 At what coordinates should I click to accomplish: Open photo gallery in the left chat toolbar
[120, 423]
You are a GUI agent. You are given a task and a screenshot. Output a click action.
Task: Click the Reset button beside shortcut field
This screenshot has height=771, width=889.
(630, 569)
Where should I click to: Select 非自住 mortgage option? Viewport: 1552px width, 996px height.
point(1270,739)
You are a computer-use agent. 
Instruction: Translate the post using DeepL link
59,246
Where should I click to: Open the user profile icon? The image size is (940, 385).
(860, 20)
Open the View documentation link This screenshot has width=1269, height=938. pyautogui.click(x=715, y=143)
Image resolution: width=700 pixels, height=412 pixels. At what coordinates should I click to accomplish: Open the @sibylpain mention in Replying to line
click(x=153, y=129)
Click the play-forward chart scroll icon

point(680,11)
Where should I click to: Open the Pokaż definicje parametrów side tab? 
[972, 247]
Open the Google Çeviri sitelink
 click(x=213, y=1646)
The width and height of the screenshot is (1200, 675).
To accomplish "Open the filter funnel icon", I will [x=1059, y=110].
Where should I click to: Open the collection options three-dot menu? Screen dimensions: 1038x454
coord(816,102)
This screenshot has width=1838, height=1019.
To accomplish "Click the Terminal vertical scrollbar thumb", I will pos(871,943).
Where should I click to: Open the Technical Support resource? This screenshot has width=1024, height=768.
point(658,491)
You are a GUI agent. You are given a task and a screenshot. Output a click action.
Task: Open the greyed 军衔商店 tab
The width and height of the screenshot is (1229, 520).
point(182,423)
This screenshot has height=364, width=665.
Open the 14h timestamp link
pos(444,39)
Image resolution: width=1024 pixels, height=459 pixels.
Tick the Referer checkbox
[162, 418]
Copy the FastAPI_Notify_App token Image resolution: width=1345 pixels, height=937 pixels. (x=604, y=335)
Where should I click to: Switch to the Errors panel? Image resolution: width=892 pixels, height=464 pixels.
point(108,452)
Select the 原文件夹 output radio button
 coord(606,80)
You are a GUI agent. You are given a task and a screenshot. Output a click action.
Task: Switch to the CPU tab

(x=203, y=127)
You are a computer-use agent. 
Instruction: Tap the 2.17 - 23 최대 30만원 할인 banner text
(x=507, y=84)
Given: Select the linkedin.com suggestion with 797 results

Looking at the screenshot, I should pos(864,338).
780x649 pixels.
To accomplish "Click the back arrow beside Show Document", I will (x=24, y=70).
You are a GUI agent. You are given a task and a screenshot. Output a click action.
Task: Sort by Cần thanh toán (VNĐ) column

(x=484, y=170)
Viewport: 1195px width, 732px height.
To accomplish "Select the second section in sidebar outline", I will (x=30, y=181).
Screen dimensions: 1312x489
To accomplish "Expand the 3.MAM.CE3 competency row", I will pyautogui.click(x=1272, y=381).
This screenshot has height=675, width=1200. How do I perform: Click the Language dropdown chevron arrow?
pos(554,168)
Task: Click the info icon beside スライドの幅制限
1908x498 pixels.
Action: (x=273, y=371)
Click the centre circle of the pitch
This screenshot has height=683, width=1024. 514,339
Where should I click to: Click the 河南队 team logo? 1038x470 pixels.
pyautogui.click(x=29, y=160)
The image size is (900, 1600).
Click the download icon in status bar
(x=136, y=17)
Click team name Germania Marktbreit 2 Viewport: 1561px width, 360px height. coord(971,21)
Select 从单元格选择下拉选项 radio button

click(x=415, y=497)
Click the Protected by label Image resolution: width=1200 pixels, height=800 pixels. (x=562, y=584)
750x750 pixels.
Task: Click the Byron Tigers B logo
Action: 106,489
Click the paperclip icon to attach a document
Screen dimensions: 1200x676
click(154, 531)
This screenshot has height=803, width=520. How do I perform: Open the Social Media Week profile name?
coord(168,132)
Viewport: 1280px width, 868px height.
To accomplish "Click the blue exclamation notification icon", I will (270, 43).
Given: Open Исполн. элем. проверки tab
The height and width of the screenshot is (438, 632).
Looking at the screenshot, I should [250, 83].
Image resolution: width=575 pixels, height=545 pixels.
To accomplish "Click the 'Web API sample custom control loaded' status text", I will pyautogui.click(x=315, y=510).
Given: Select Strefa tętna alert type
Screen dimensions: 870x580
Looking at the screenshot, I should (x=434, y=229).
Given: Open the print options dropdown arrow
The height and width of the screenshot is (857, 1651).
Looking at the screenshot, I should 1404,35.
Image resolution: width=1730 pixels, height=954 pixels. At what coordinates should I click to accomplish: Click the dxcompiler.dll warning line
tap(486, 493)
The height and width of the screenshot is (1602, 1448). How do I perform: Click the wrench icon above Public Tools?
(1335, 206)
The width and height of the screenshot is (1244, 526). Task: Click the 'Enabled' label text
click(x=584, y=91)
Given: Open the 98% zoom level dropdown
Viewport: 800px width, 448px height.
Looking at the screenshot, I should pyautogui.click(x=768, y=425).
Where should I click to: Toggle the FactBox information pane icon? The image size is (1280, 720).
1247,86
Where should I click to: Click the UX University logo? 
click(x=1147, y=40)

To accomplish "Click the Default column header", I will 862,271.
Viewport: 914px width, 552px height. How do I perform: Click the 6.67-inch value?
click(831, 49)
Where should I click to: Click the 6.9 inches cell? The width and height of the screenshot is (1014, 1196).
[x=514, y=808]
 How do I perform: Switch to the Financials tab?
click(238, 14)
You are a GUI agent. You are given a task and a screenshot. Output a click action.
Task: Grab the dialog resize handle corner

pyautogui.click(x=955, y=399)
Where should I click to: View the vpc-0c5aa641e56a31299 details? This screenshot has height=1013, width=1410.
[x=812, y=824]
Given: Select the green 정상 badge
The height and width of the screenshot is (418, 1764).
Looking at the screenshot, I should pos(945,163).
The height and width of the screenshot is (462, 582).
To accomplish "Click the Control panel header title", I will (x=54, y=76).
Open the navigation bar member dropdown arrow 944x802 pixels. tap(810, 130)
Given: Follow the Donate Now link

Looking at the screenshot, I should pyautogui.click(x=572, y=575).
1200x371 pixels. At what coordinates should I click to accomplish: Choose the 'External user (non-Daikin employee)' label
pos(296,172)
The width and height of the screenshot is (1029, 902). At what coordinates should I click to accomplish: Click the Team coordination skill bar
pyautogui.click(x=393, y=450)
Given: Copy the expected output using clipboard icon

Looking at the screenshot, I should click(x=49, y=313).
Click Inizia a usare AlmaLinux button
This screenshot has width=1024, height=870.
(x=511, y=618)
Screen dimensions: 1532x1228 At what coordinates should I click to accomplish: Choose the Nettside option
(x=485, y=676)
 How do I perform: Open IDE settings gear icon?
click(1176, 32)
══════
## TASK BRIEF
Your reply should be all of the data, returned exactly.

## TASK RESPONSE
 At what coordinates should I click to accomplish: Open photo gallery in the left chat toolbar
[120, 423]
You are a GUI agent. You are given a task and a screenshot. Output a click action.
Task: Click the Reset button beside shortcut field
This screenshot has height=771, width=889.
(630, 569)
Where should I click to: Select 非自住 mortgage option? Viewport: 1552px width, 996px height.
point(1270,739)
You are a computer-use agent. 
Instruction: Translate the post using DeepL link
59,246
Where should I click to: Open the user profile icon? The image size is (940, 385).
(860, 20)
Open the View documentation link This screenshot has width=1269, height=938. pyautogui.click(x=715, y=143)
Image resolution: width=700 pixels, height=412 pixels. At what coordinates should I click to accomplish: Open the @sibylpain mention in Replying to line
click(x=153, y=129)
Click the play-forward chart scroll icon

point(680,11)
Where should I click to: Open the Pokaż definicje parametrów side tab? 
[972, 247]
Open the Google Çeviri sitelink
 click(x=213, y=1646)
The width and height of the screenshot is (1200, 675).
To accomplish "Open the filter funnel icon", I will [x=1059, y=110].
Where should I click to: Open the collection options three-dot menu? Screen dimensions: 1038x454
coord(816,102)
This screenshot has width=1838, height=1019.
To accomplish "Click the Terminal vertical scrollbar thumb", I will pos(871,943).
Where should I click to: Open the Technical Support resource? This screenshot has width=1024, height=768.
point(658,491)
You are a GUI agent. You are given a task and a screenshot. Output a click action.
Task: Open the greyed 军衔商店 tab
The width and height of the screenshot is (1229, 520).
point(182,423)
This screenshot has height=364, width=665.
Open the 14h timestamp link
pos(444,39)
Image resolution: width=1024 pixels, height=459 pixels.
Tick the Referer checkbox
[162, 418]
Copy the FastAPI_Notify_App token Image resolution: width=1345 pixels, height=937 pixels. (x=604, y=335)
Where should I click to: Switch to the Errors panel? Image resolution: width=892 pixels, height=464 pixels.
point(108,452)
Select the 原文件夹 output radio button
 coord(606,80)
You are a GUI agent. You are given a task and a screenshot. Output a click action.
Task: Switch to the CPU tab

(x=203, y=127)
You are a computer-use agent. 
Instruction: Tap the 2.17 - 23 최대 30만원 할인 banner text
(x=507, y=84)
Given: Select the linkedin.com suggestion with 797 results

Looking at the screenshot, I should pos(864,338).
780x649 pixels.
To accomplish "Click the back arrow beside Show Document", I will (x=24, y=70).
You are a GUI agent. You are given a task and a screenshot. Output a click action.
Task: Sort by Cần thanh toán (VNĐ) column

(x=484, y=170)
Viewport: 1195px width, 732px height.
To accomplish "Select the second section in sidebar outline", I will (x=30, y=181).
Screen dimensions: 1312x489
To accomplish "Expand the 3.MAM.CE3 competency row", I will pyautogui.click(x=1272, y=381).
This screenshot has height=675, width=1200. How do I perform: Click the Language dropdown chevron arrow?
pos(554,168)
Task: Click the info icon beside スライドの幅制限
1908x498 pixels.
Action: (x=273, y=371)
Click the centre circle of the pitch
This screenshot has height=683, width=1024. 514,339
Where should I click to: Click the 河南队 team logo? 1038x470 pixels.
pyautogui.click(x=29, y=160)
The image size is (900, 1600).
Click the download icon in status bar
(x=136, y=17)
Click team name Germania Marktbreit 2 Viewport: 1561px width, 360px height. coord(971,21)
Select 从单元格选择下拉选项 radio button

click(x=415, y=497)
Click the Protected by label Image resolution: width=1200 pixels, height=800 pixels. (x=562, y=584)
750x750 pixels.
Task: Click the Byron Tigers B logo
Action: 106,489
Click the paperclip icon to attach a document
Screen dimensions: 1200x676
click(154, 531)
This screenshot has height=803, width=520. How do I perform: Open the Social Media Week profile name?
coord(168,132)
Viewport: 1280px width, 868px height.
To accomplish "Click the blue exclamation notification icon", I will (270, 43).
Given: Open Исполн. элем. проверки tab
The height and width of the screenshot is (438, 632).
Looking at the screenshot, I should [250, 83].
Image resolution: width=575 pixels, height=545 pixels.
To accomplish "Click the 'Web API sample custom control loaded' status text", I will pyautogui.click(x=315, y=510).
Given: Select Strefa tętna alert type
Screen dimensions: 870x580
Looking at the screenshot, I should (x=434, y=229).
Given: Open the print options dropdown arrow
The height and width of the screenshot is (857, 1651).
Looking at the screenshot, I should 1404,35.
Image resolution: width=1730 pixels, height=954 pixels. At what coordinates should I click to accomplish: Click the dxcompiler.dll warning line
tap(486, 493)
The height and width of the screenshot is (1602, 1448). How do I perform: Click the wrench icon above Public Tools?
(1335, 206)
The width and height of the screenshot is (1244, 526). Task: Click the 'Enabled' label text
click(x=584, y=91)
Given: Open the 98% zoom level dropdown
Viewport: 800px width, 448px height.
Looking at the screenshot, I should pyautogui.click(x=768, y=425).
Where should I click to: Toggle the FactBox information pane icon? The image size is (1280, 720).
1247,86
Where should I click to: Click the UX University logo? 
click(x=1147, y=40)

To accomplish "Click the Default column header", I will 862,271.
Viewport: 914px width, 552px height. How do I perform: Click the 6.67-inch value?
click(831, 49)
Where should I click to: Click the 6.9 inches cell? The width and height of the screenshot is (1014, 1196).
[x=514, y=808]
 How do I perform: Switch to the Financials tab?
click(238, 14)
You are a GUI agent. You are given a task and a screenshot. Output a click action.
Task: Grab the dialog resize handle corner

pyautogui.click(x=955, y=399)
Where should I click to: View the vpc-0c5aa641e56a31299 details? This screenshot has height=1013, width=1410.
[x=812, y=824]
Given: Select the green 정상 badge
The height and width of the screenshot is (418, 1764).
Looking at the screenshot, I should pos(945,163).
The height and width of the screenshot is (462, 582).
To accomplish "Click the Control panel header title", I will (x=54, y=76).
Open the navigation bar member dropdown arrow 944x802 pixels. tap(810, 130)
Given: Follow the Donate Now link

Looking at the screenshot, I should pyautogui.click(x=572, y=575).
1200x371 pixels. At what coordinates should I click to accomplish: Choose the 'External user (non-Daikin employee)' label
pos(296,172)
The width and height of the screenshot is (1029, 902). At what coordinates should I click to accomplish: Click the Team coordination skill bar
pyautogui.click(x=393, y=450)
Given: Copy the expected output using clipboard icon

Looking at the screenshot, I should click(x=49, y=313).
Click Inizia a usare AlmaLinux button
This screenshot has width=1024, height=870.
(x=511, y=618)
Screen dimensions: 1532x1228 At what coordinates should I click to accomplish: Choose the Nettside option
(x=485, y=676)
 How do I perform: Open IDE settings gear icon?
click(1176, 32)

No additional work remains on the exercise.